I’ve read a couple of articles in The Nation of people sharing their experiences with how they lost friends and loved ones through suicide. I lost a best friend, a childhood buddy, through suicide, and it was devastating. I could only imagine how other people feel when it’s a close family member.

Close family members of mine attempted suicide, and it’s the scariest feeling in the world, wondering if the person will pull the trigger. I too at one time was very suicidal. I can sympathize with people not wanting to live. Too many obstacles, too many brick walls and not having the strength or the will to tackle them, and eventually blaming God and blaming others.

This being my experience I came to the conclusion that nobody was to blame and that most of the time it was self-pity, and this self-pity led me to believe I was worthless. But thank God, I came to my senses. If I had succeeded in those attempts I wouldn’t have moved those extra few steps forward to realize I do matter, and that life for me will not change unless I make it happen for me. I want to share a very traumatizing moment I experienced and how my two youngest children and I cheated death by just a few minutes, and how this experience changed me and helped me view life as a gift that was given to me by the Creator.

On the day of February 24, 1999, at 9 a.m. a fire arose in our home. Unfortunately, because of my carelessness I left matches lying around, and my two youngest children, Christine, age 4, and Jordan, age 3 at the time, were playing with the matches and started a fire in our living room. My daughter came running into the bedroom holding her brother’s hand, saying there was a fire. I immediately ran out of the bedroom holding both their hands, thinking I could put out the fire. But the fire burnt so wildly, it was as though the trailer was a piece of paper. We ran back into the bedroom and I tried to break the window with the night table. I hit the window twice without it breaking and by then the fire was already in the room with us.

It took only a few seconds, perhaps one minute, for the fire to reach the door of the bedroom. I looked down at my children crying. My daughter so visible to me in all the black smoke seemed like she feared very little. I cried and told my children that we wouldn’t make it. The fire was intensely hot. This was going to make me give up. I was getting ready to put my arms around my babies and sit there until the fire took our lives. Suddenly I felt something in my heart, this love and will that would save my children and myself. I could not give up. My children were not going to die because I gave up, and I looked at the fire and yelled out, “You’re not taking my babies.”

I picked up that night table again and the window broke. The Creator gave me the strength through my children to break the window. A good Samaritan stood outside the window, but in my eyes an angel of God, Ronnie Snowboy, held me and my children, and to him I am thankful. My son suffered second-degree burns on his foot, my daughter a few cuts, and me, I got flown out to Montreal because I inhaled too much smoke, but the important thing was we were alright.

So you see when life gets you down and it seems too difficult to fix, don’t give up. When we run into obstacles just as I did with the fire, I challenged the fire – something that was more powerful than I – and I won.

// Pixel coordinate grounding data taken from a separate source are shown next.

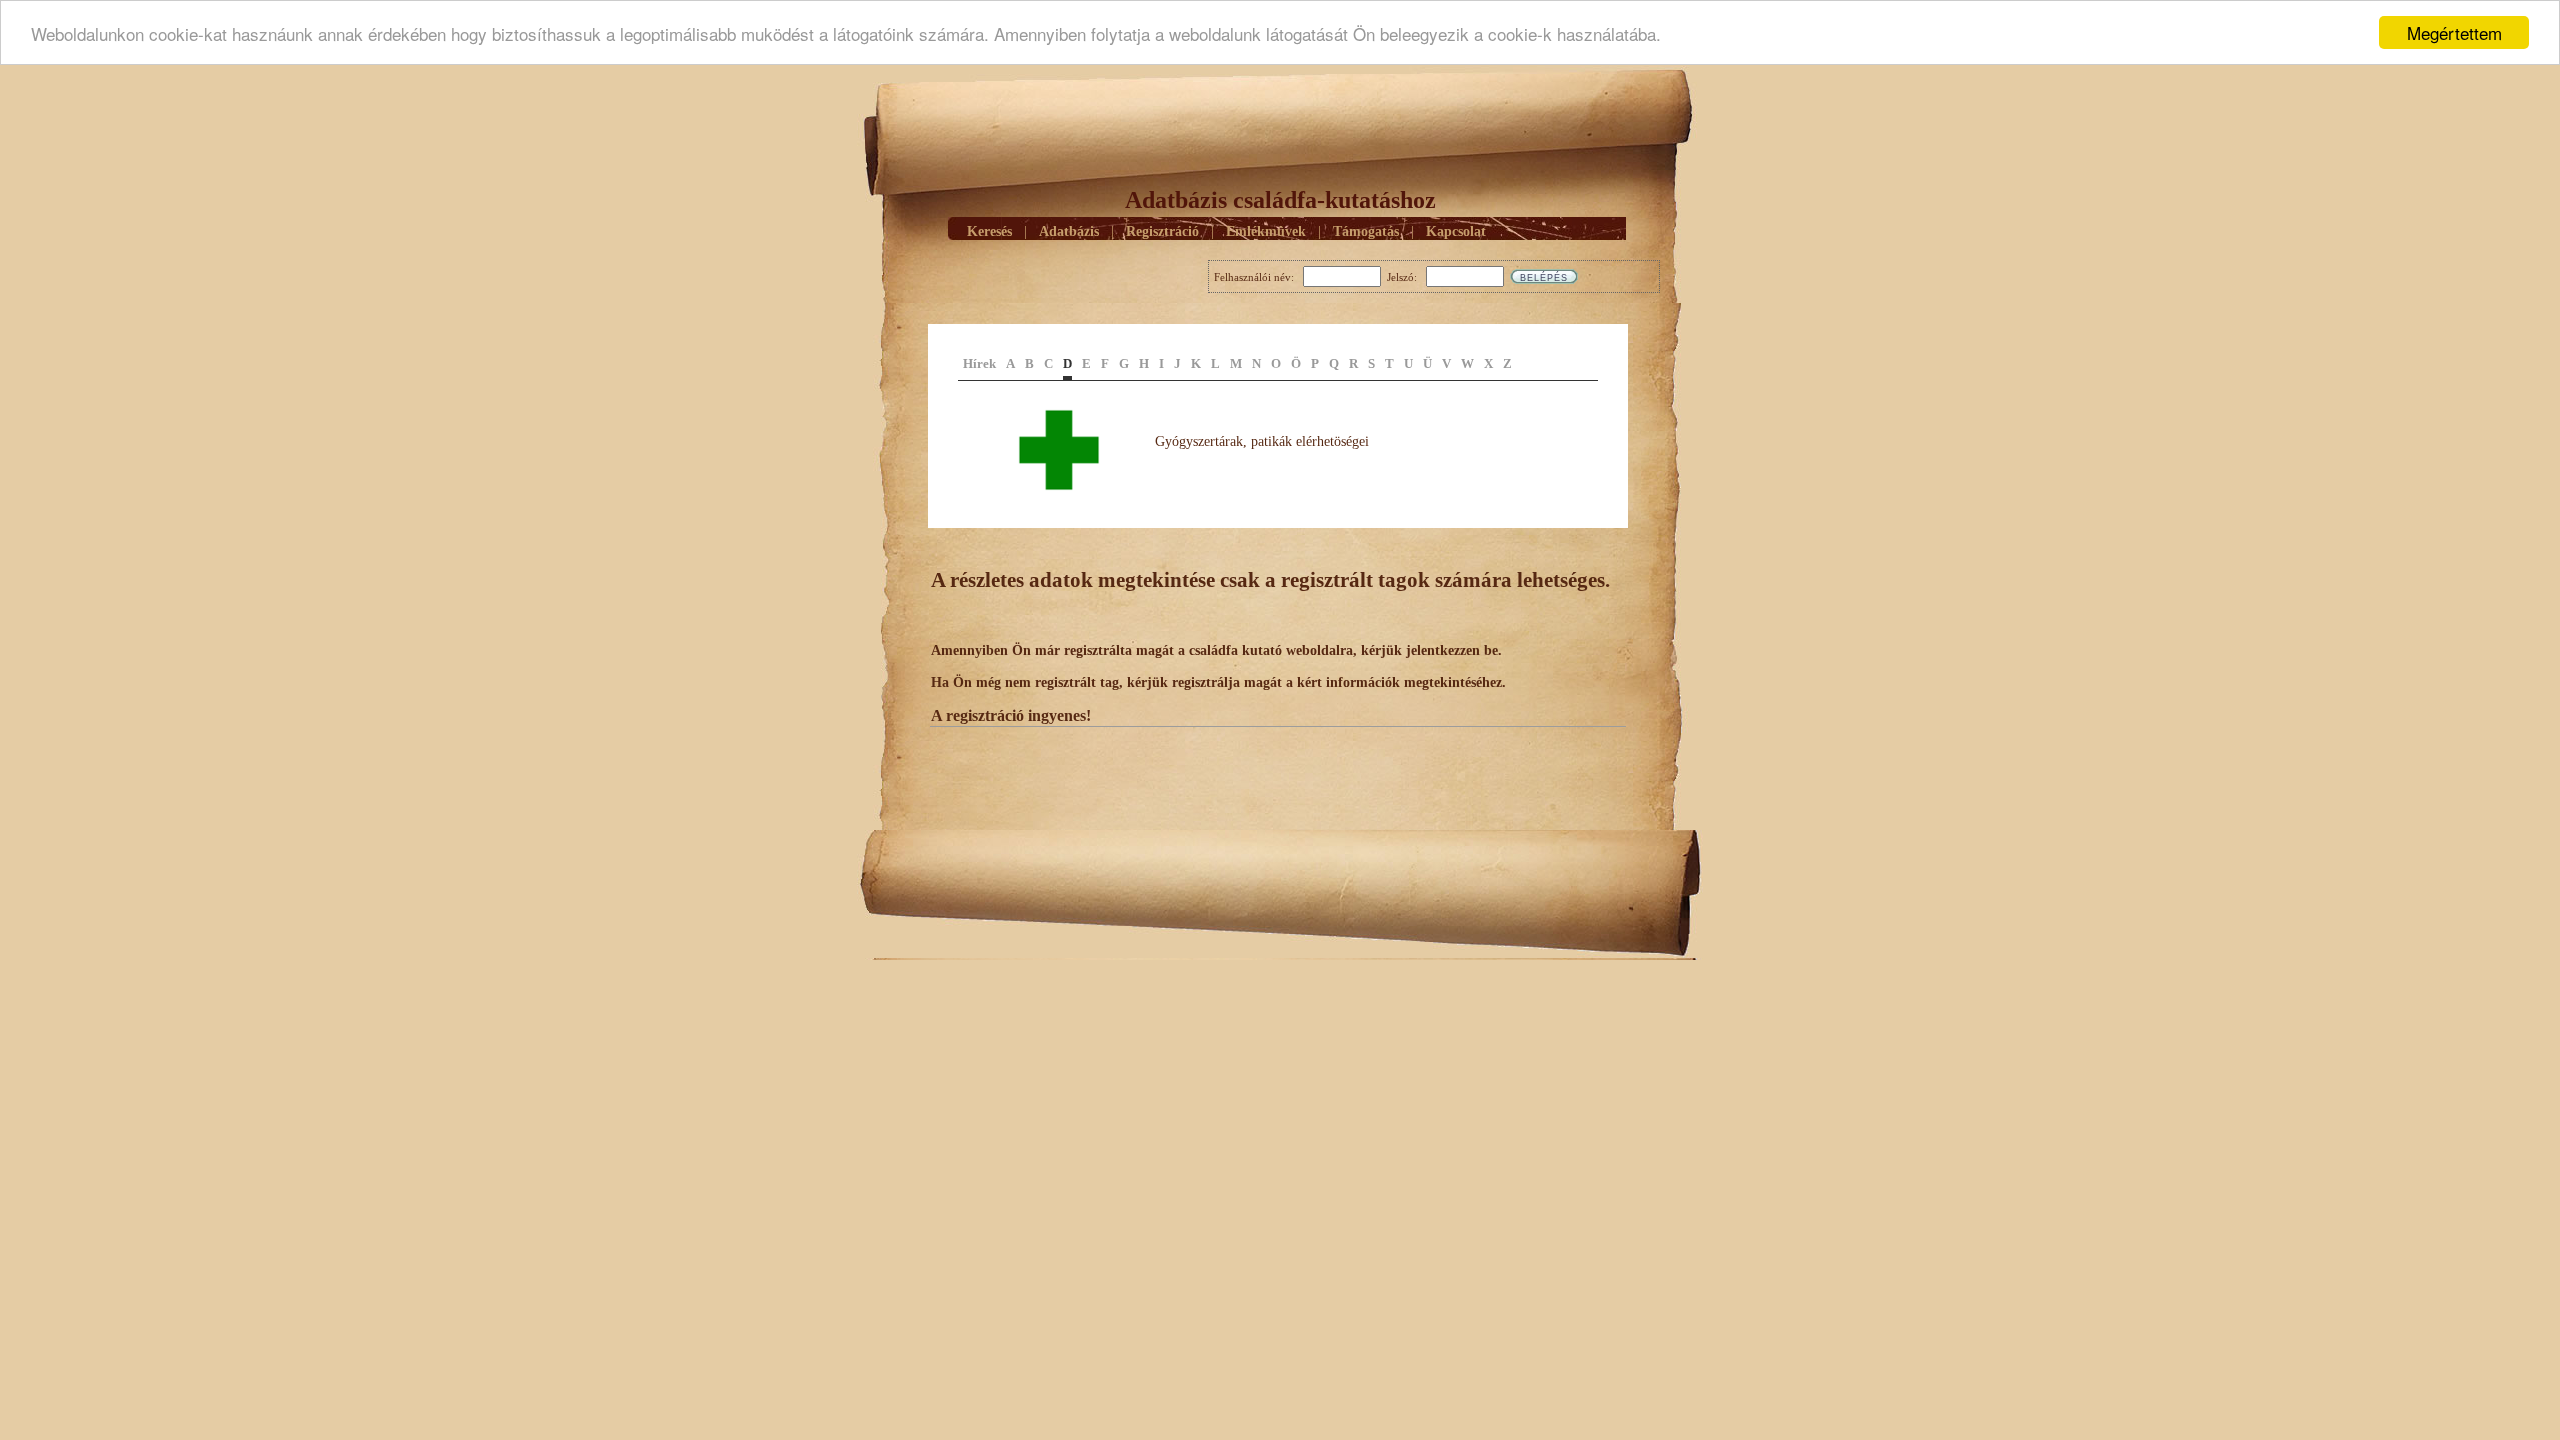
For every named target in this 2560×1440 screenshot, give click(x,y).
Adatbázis (1069, 231)
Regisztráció (1162, 231)
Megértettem (2454, 32)
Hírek (979, 363)
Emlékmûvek (1266, 231)
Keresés (989, 231)
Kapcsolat (1456, 231)
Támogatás (1366, 231)
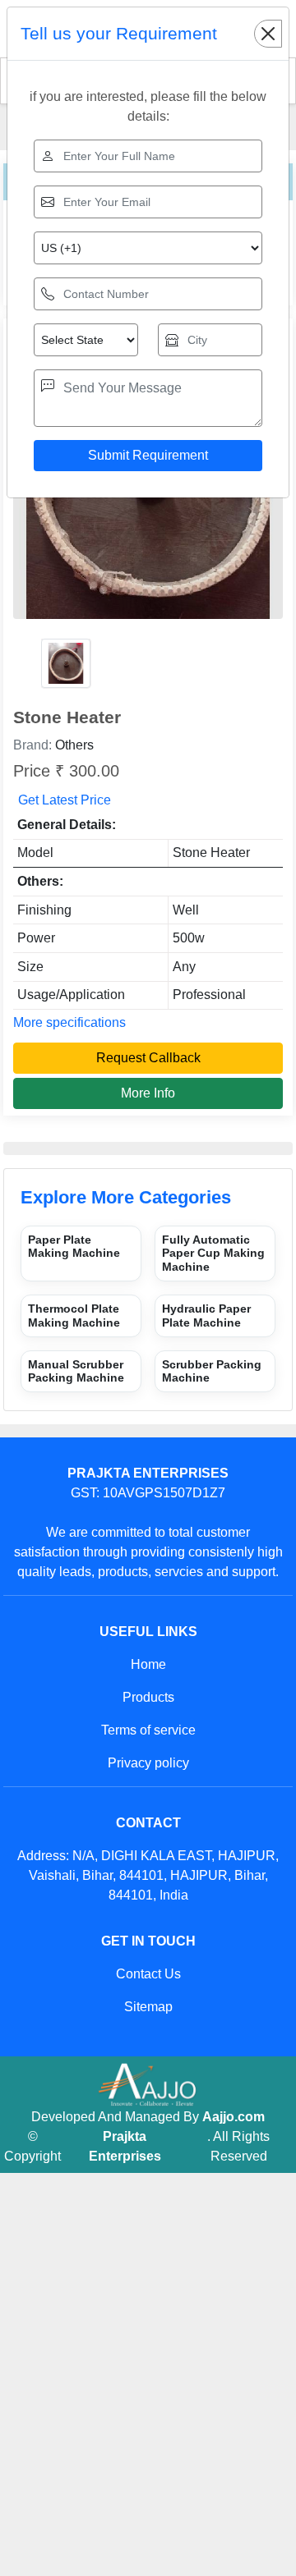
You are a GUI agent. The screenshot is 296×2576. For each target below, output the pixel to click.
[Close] (268, 34)
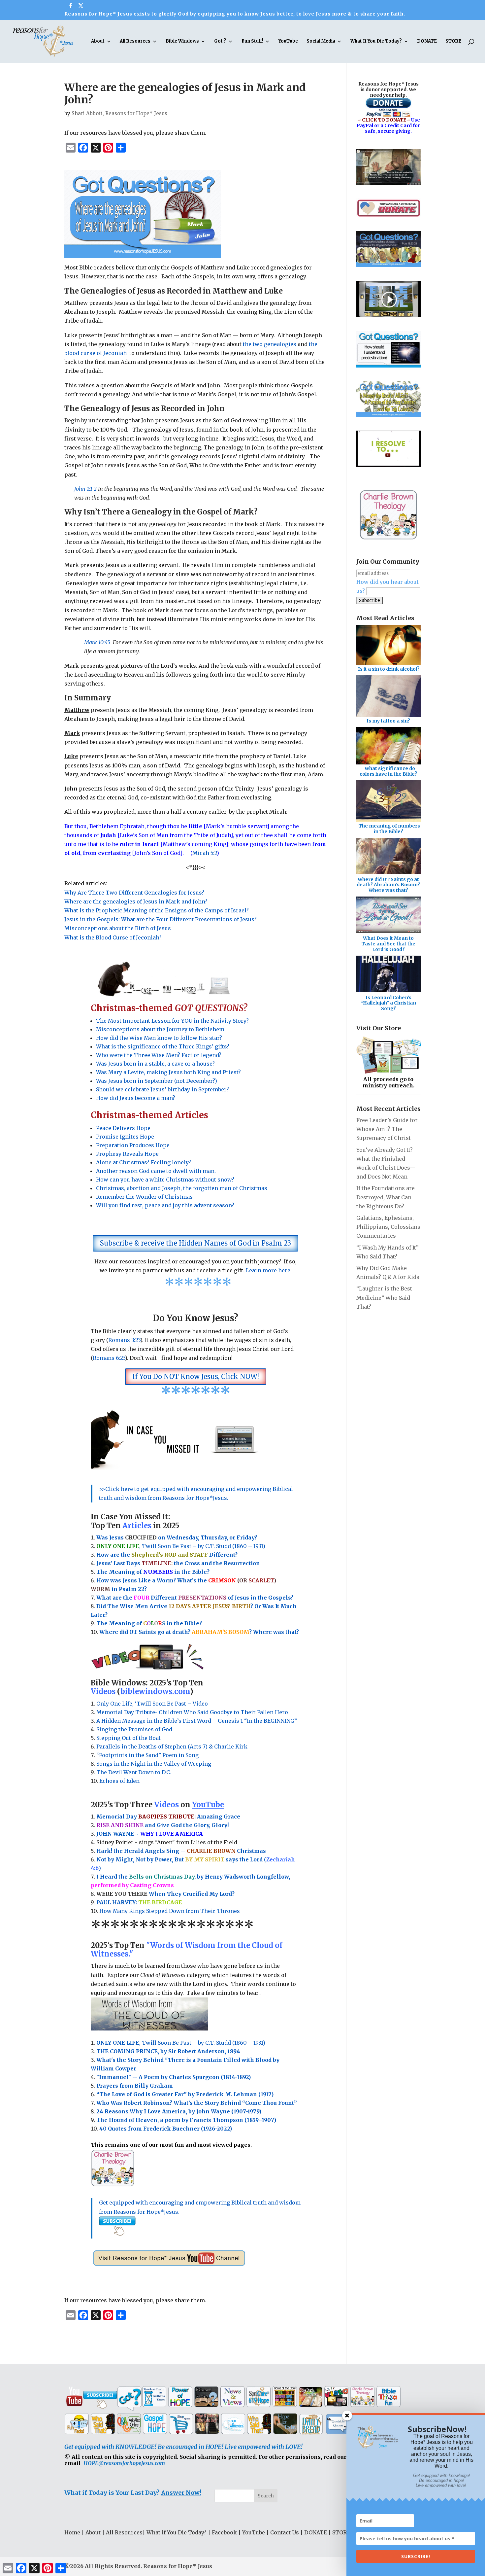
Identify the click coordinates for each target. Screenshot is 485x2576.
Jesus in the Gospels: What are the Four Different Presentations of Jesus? (160, 919)
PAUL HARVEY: (139, 1902)
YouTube (288, 41)
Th (100, 1572)
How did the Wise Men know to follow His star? (159, 1038)
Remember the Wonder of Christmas (144, 1196)
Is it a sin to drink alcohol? (389, 669)
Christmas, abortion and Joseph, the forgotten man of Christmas (182, 1188)
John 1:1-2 (85, 488)
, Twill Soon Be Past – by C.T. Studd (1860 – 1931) (180, 2042)
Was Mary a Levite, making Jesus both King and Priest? (168, 1072)
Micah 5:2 (204, 853)
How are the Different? (167, 1554)
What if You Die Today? (176, 2532)
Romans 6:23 (109, 1358)
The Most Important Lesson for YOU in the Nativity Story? (172, 1020)
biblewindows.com (155, 1691)
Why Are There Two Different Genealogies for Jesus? (134, 892)
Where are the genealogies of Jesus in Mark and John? (136, 901)
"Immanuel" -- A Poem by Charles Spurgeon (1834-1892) (173, 2077)
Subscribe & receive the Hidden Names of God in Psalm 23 (195, 1243)
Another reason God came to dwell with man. (156, 1171)
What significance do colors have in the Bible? (388, 771)
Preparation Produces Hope (133, 1145)
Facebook (224, 2532)
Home (72, 2532)
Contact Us (284, 2532)
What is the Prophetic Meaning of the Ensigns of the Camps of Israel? (156, 910)
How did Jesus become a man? (135, 1098)
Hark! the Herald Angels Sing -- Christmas (181, 1851)
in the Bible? (176, 1572)
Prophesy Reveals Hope (127, 1153)
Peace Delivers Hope (123, 1128)
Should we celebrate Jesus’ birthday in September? (162, 1089)
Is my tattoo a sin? (388, 721)
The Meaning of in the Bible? (149, 1623)
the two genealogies (269, 344)
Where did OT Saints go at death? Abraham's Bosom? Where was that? (388, 885)
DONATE (427, 41)
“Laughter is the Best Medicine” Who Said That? (384, 1297)
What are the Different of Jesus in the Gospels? (194, 1597)
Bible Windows (182, 41)
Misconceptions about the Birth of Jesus (117, 928)
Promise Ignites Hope (125, 1136)
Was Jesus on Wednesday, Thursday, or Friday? (176, 1537)
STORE (453, 41)
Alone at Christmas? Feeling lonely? (143, 1162)
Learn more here (268, 1270)
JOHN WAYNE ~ (149, 1833)
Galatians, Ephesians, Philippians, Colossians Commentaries (388, 1227)
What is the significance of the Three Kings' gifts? (162, 1046)
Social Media (321, 41)
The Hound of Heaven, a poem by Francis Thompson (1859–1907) (186, 2120)
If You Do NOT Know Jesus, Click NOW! (195, 1376)
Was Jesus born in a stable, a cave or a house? (155, 1063)
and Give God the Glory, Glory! (162, 1825)
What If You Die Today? (376, 41)
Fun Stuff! (252, 41)
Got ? (220, 41)
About (98, 41)
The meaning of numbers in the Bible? (389, 828)
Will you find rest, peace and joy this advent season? (165, 1205)
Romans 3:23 (124, 1340)
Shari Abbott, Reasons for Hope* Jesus (119, 113)
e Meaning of (123, 1572)
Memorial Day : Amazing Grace (169, 1816)
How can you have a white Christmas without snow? (165, 1179)
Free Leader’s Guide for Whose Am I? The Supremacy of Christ (387, 1129)
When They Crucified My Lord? (165, 1893)
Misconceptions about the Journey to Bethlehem (160, 1029)
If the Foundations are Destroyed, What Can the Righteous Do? (385, 1197)
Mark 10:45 (97, 642)
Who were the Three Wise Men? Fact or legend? (158, 1055)
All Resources (135, 41)
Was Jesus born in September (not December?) (156, 1080)
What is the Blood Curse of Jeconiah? (113, 937)
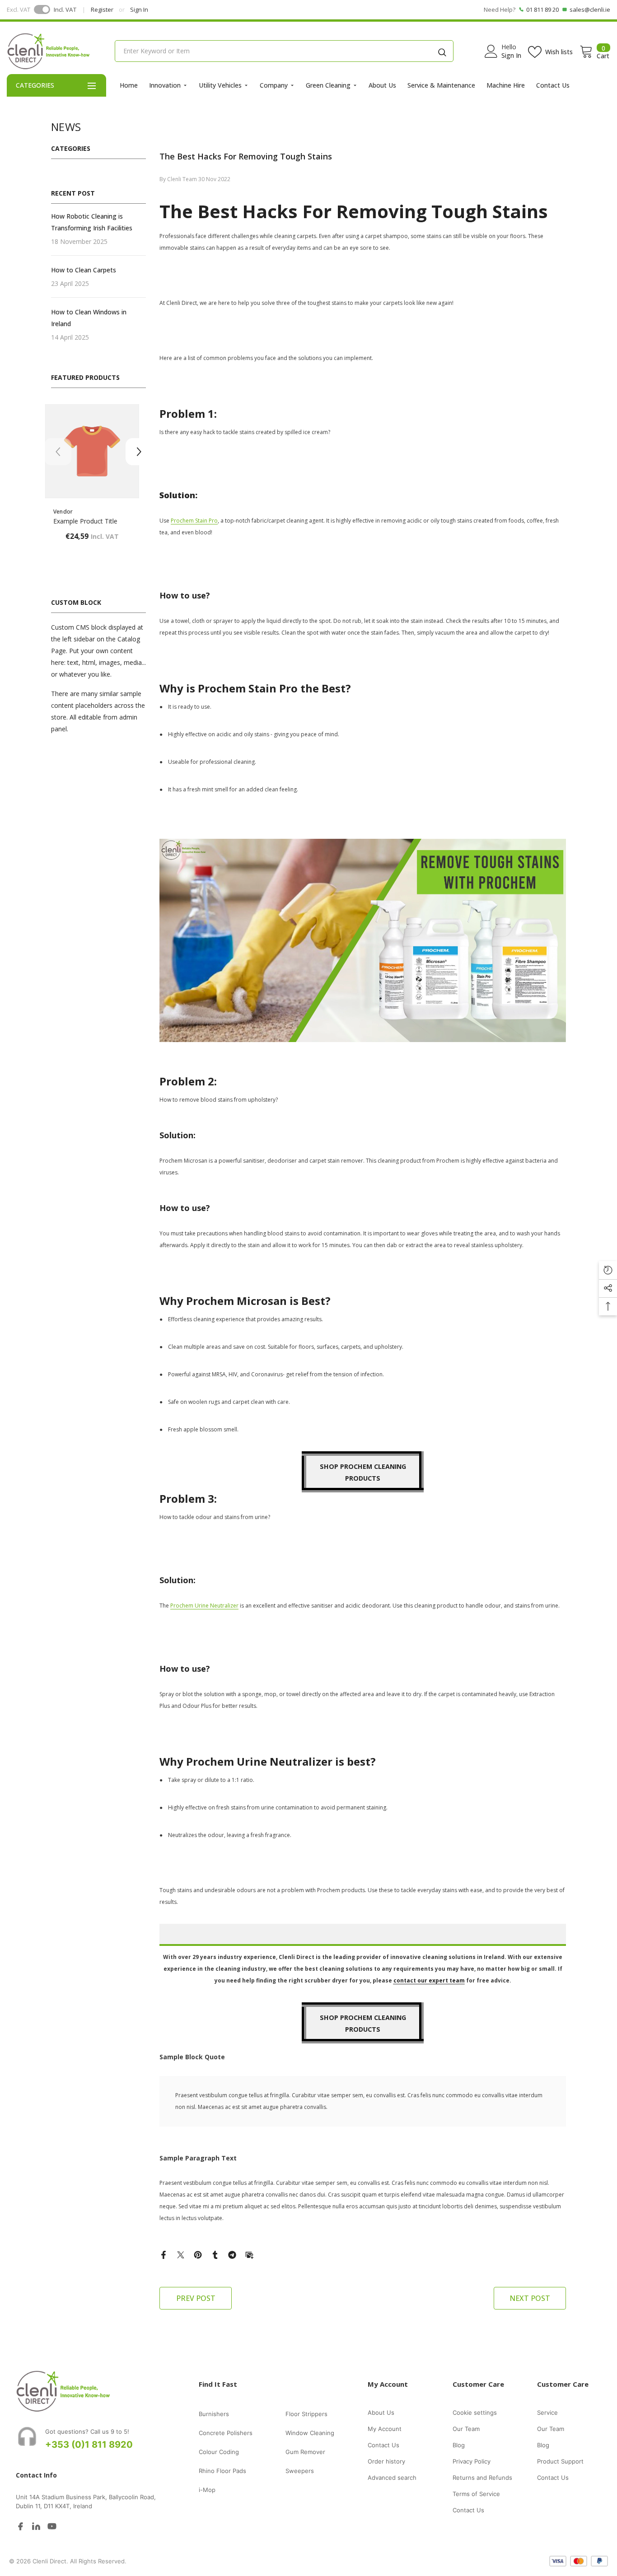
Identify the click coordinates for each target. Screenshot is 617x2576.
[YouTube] (51, 2526)
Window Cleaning (309, 2432)
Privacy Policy (472, 2461)
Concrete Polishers (225, 2432)
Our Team (466, 2428)
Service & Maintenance (441, 85)
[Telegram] (232, 2254)
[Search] (442, 51)
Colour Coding (219, 2451)
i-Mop (207, 2489)
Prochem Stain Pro (194, 520)
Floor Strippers (306, 2413)
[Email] (249, 2254)
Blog (459, 2445)
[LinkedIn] (36, 2526)
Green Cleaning (328, 85)
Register (102, 9)
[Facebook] (163, 2254)
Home (129, 85)
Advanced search (392, 2477)
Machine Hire (505, 85)
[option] (98, 483)
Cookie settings (475, 2412)
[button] (139, 451)
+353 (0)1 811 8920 (89, 2444)
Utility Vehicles (220, 85)
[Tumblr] (215, 2254)
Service (547, 2412)
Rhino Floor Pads (222, 2470)
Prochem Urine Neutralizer (204, 1605)
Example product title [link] (92, 521)
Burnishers (214, 2413)
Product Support (560, 2461)
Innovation (165, 85)
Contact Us (553, 85)
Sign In (139, 9)
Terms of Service (476, 2493)
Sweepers (299, 2470)
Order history (386, 2461)
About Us (382, 85)
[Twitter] (181, 2254)
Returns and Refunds (482, 2477)
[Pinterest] (198, 2254)
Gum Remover (305, 2451)
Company (274, 85)
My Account (385, 2428)
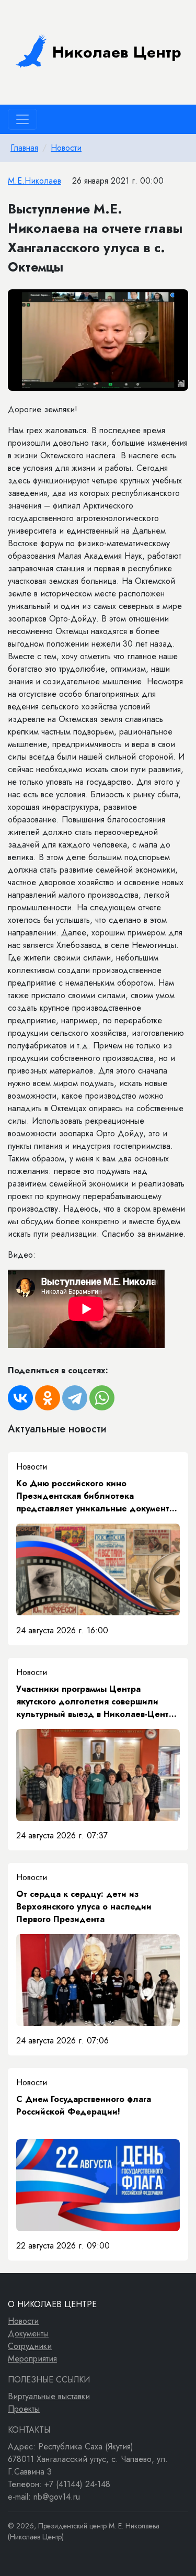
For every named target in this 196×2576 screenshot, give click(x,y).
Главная (24, 148)
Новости (66, 148)
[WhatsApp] (101, 1397)
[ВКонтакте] (20, 1397)
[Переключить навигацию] (22, 119)
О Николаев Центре (52, 2304)
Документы (28, 2334)
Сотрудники (30, 2346)
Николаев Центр (116, 52)
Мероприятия (32, 2359)
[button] (178, 298)
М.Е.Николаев (34, 181)
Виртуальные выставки (49, 2396)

The gift of life that was given to us by the Creator is precious and it’s us that can make it better for ourselves. For me I had a choice to give up and risk the lives of myself and my children, but I chose not to give up and this is why I am here today, and this is why my children are here today. A good friend of mine shared a quote with me that was given to him by an Elder:

“Nothing is impossible if you put your heart into it, with will, determination and patience. If you pick one stone at a time you can move mountains.”

This quote was passed on to my friend. He passed it on to me. Now I am passing it on to you. Read it and use it whenever you’re feeling down. Perhaps it can help you in some way as it did my friend and I.